The dining rooms were all themed: Botticelli, Da Vinci, and Michaelangelo. Because we were a party of 8 and celebrating a birthday (any excuse to take a cruise), we opted for early dining in the Botticelli. But we ate often in the Da Vinci for breakfast (we were disappointed with the offerings in the Horizon Court). Service was wonderful no matter which restaurant you were in.

There were several pools scattered about the ship and each had it's own gathering of regulars especially on sea days. If you wanted to get away from the hustle and bustle and the kids who were on spring break, you could opt for the Sanctuary, "The Pocket of Tranquility." Of course for this pleasure you had to pluck out $10 for a half day or $20 for a full day. It did look tranquil but so was our balcony and it came with the room.

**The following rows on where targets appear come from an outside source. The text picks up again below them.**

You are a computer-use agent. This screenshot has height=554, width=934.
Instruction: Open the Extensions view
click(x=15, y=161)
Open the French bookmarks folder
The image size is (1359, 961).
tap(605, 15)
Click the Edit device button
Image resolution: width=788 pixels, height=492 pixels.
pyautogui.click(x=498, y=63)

The Princess theaters are notoriously small but in order to let everyone have the opportunity to see the production shows, they are repeated twice a night and two nights in a row. The Explorers lounge acts as another venue for entertainment and featured two different comedians and a magician. We especially enjoyed Rodney Johnson's humor. It was inventive, clever, and clean.

Bob took advantage of the thermal suite offerings and signed up for a "couples" package with his brother. The week cost them $70 each. Normally an individual package is $89.

During our cruise, we ate at Sabatini's and the Chef's Table which was absolutely amazing. I'll be posting on each of those later.

All in all, we thoroughly enjoyed our time aboard the Crown Princess. It is always a joy to find a crew that seems happy to be there and enjoying their work. It shows in their attitude and their productivity. I credit those in charge from the Commodore (Giuseppe Romano is Commodore not Captain) on down. They are the ones who need to set the atmosphere for a good work place. Congrats!